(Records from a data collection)

══════════════════════════════

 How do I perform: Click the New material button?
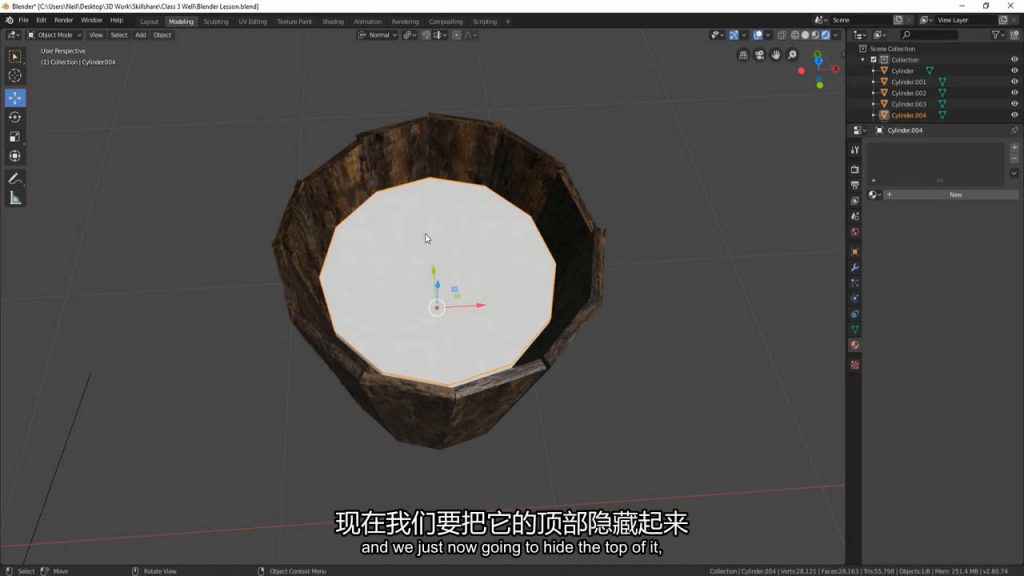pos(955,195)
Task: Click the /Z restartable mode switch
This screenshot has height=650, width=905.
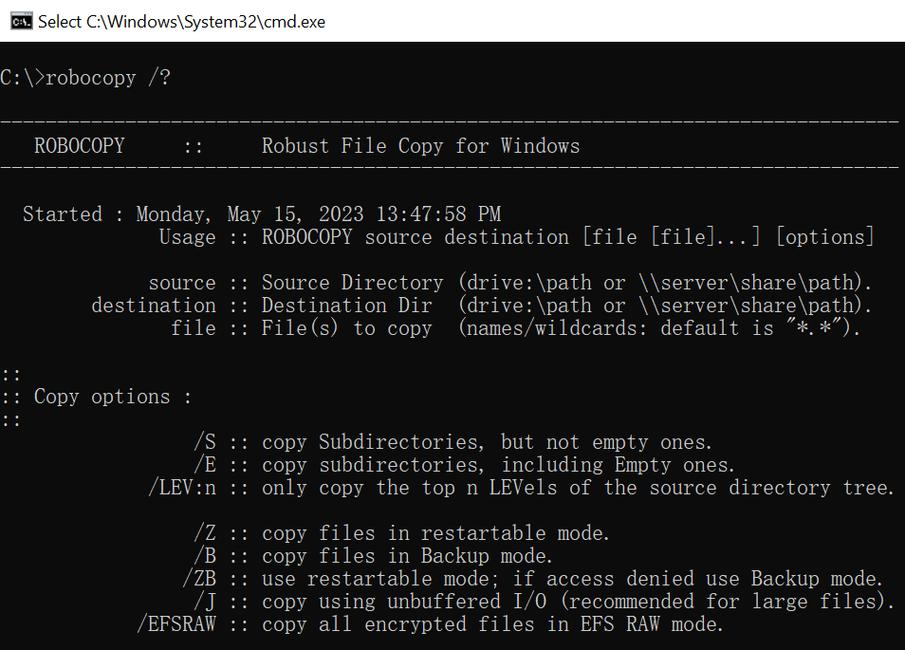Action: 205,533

══════════════════════════════

Work task >> The lines above must be transcribed exactly, with every picture left out.

Answer box >>
 How do I perform: Click the New material button?
pos(955,195)
Task: Click the /Z restartable mode switch
This screenshot has height=650, width=905.
Action: 205,533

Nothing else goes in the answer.